Now type Ctrl + _ and then Ctrl + V
Many editors support the +NNN
option on the command line to jump directly to line NNN. Luckily for you, nano
appears to jump to the end if the line number given is past the end of file, so you could use something like:
nano +999999 file
That also works in joe
, but not in, e.g. less
or VIM, they complain about going past EOF. (at least the ones on my system. less +G file
and vi +$ file
work in those.)
Of course something like $EDITOR +$(wc -l file) file
would probably work in most editors, but that's a bit silly and involves reading the file twice.
From the built-in Nano help (^G
):
M-\ (^Home) Go to the first line of the file
M-/ (^End) Go to the last line of the file
So, press Alt+\ to go to the first line or press Alt+/ to go to the last line.
- This would be the equivalent of gg (start) or G (end) in vim.

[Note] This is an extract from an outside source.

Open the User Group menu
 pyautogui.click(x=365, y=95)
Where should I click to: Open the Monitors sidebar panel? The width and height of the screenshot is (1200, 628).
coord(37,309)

- This also states that Ctrl+Home or Ctrl+End should work, but
that's never worked for methey seem to work natively on console/desktop but not via SSH using PuTTY. - The way I remember this is that
/
is near the bottom of the keyboard and\
is near the top.
If you want a command, you could write a function in your .bashrc
or .bash_aliases
to use the line count from wc
:
function nano-end {
# if the file exists, jump to the end
# otherwise, just open an empty nano
[ -f "$1" ] && nano +$(wc -l "$1") || nano
}
Now just type nano-end filename
to open the file to its last line!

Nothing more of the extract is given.